First, There were no more large-scale Indian attacks after the Second Battle of Adobe Walls.
Second, the Army was forced to engage the Indians and clean out the warring tribes from the Southern Plains. Some say the Red River War started when Miles, et al, joined the hunt for Indians. But it may be contended the war began at Adobe Walls, if not months earlier at the beginning of the year. Just because the Army wasn’t involved until August of 1874, doesn’t mean there wasn’t a war going on. The Indians were certainly at war since January of that year.
Third, within about a year the Southern Plains were free of Indian raids, and they never happened again in that region.
Now in Dodge City, thinking about what he would do next, Dixon ended up in an interview with Gen. Nelson Miles, who hired him on the spot as a scout. In a few weeks, a large expedition comprised of five elements began to converge on the Texas panhandle: Miles and his new scout, Dixon, moved southwest from Fort Dodge, Kansas; Col. Davidson moved west from Fort Sill, Indian Territory; Col. Mackenzie moved north from Fort Concho, Texas; Lt. Col. Buell also came up from the south; and Maj. Price moved east from Fort Bascom, New Mexico.
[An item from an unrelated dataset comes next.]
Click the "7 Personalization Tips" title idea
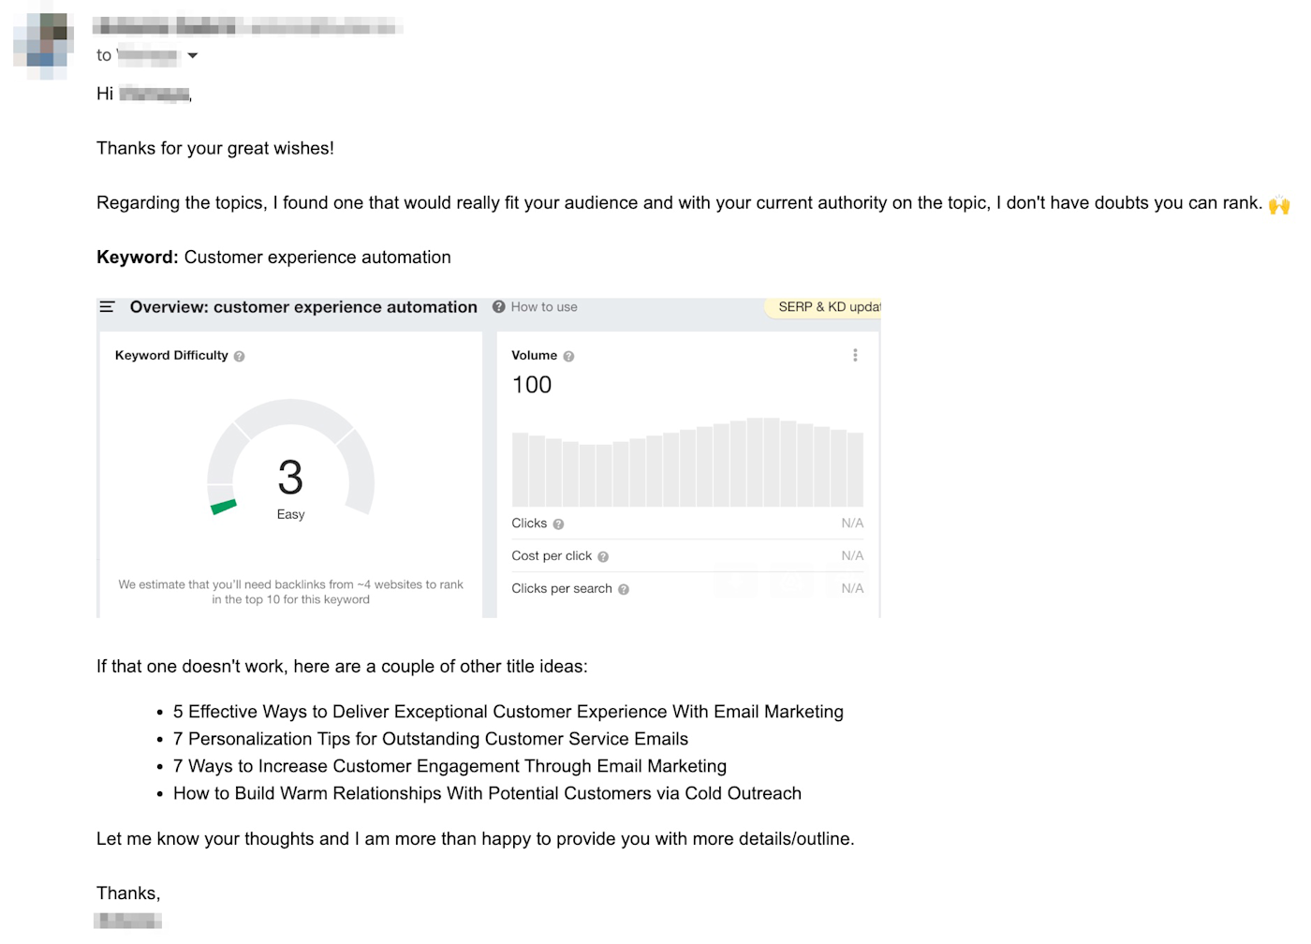 click(x=431, y=739)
The Adobe Walls fight changed Dixon’s life in one fundamental respect. He was once a buffalo hunter, now he was an Army scout. His life had changed as quickly as social and technological circumstances in the West were prone to do during that era.
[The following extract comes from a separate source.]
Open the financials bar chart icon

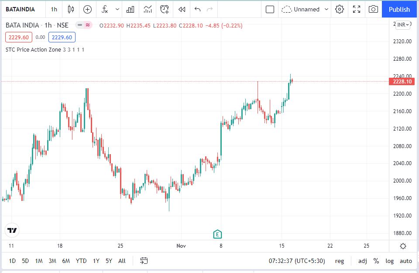130,9
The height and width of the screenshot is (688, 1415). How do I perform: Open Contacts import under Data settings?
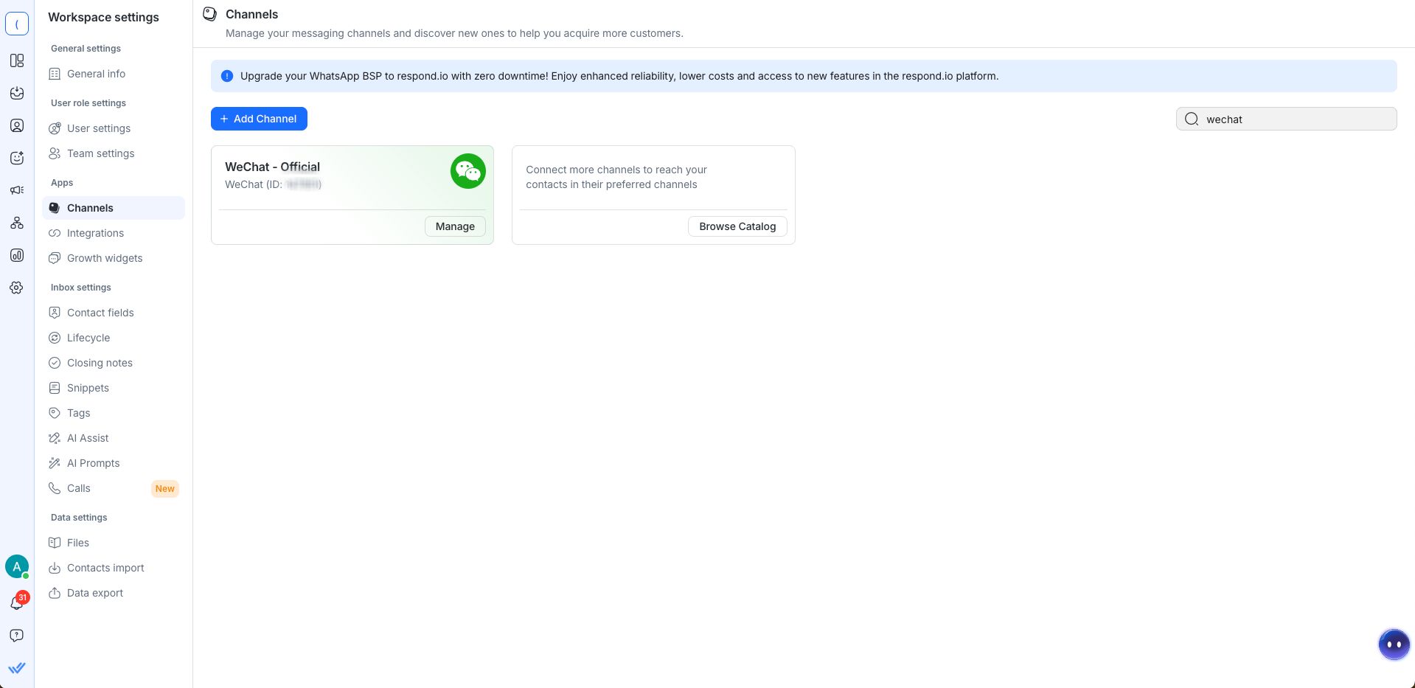pos(105,568)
In September, while on a message-bearing mission with scout Amos Chapman and four cavalry troopers, to Camp Supply for Gen. Miles, Dixon and his mates were attacked by dozens of Indians and forced to defend themselves from a buffalo wallow. One man was killed and all were wounded. They fought off the braves until a column of cavalry happened by and rescued them. This little battle was as amazing as the Second Battle of Adobe Walls for its overwhelming odds and the tenacity of the defenders. All of the men were awarded the Medal of Honor.
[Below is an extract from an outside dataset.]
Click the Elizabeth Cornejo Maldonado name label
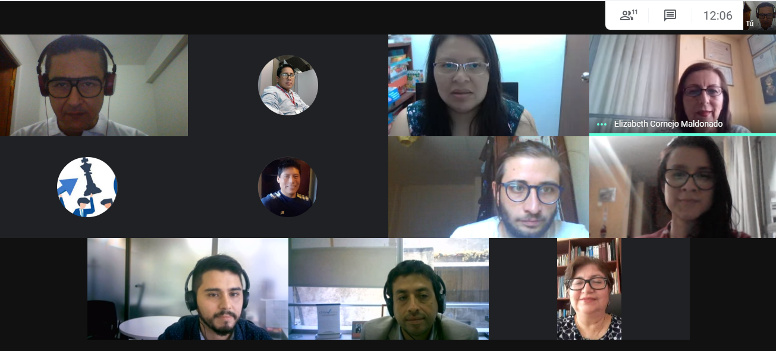The width and height of the screenshot is (776, 351). 668,124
In conclusion, the Red River War started February 5, 1874, when Lt. Col. G.P. Buell and his 11th Cavalry fought a war party of Comanches and ended June 2, 1875 when the last of the Comanches surrendered to the Indian Agency at Fort Sill, Indian Territory. During those sixteen months, the largest Indian force (300-1,200) of the war fought one time at Adobe Walls, Texas, where they laid siege to the occupants for three days. They were beaten back by 29 civilian buffalo hunters, freighters, clerks and one woman. On the third day, one hunter named Billy Dixon made a long shot of 1,000 to 1,500 yards, killing an Indian and taking the spirit out of the remainders of the war party.
Three white men were killed, and 15 to 115 Indian warriors were killed. Quanah Parker, leader of the war party, was shot and wounded at one point in the battle. The Comanche medicine man, Isatai, whose idea it was to attack Adobe Walls, was sitting on his horse at a distance when his horse was shot our from under him.
The question of this paper was answered, and the reader of this paper can see that the major aspects of this event did actually happen. A large number of Indians from four tribes attacked a small number of defenders at Adobe Walls and laid seige to them for three days. When Billy Dixon, an expert marksman, shot a warrior from his horse the better part of a mile away, the Indians had no more will to fight and left the area. It appears from accumulated evidence that Dixon did indeed make the shot, and that the rifle/cartridge combination he used had more than enough range, accuracy and power for the job. The shot changed the course of the war. It gave the defenders the chance to leave the area safely, never more to return. The Army was forced to get involved in the war and ended the danger of the raiding Indians of the Southern Plains within one year. And the collective back of the Indian coalition was broken; never again would they fight in so large a mass as at Adobe Walls. Thus the thesis is proved correct, that Dixon could and did make such a shot, ending the battle and causing a critical turning point in the Red River War.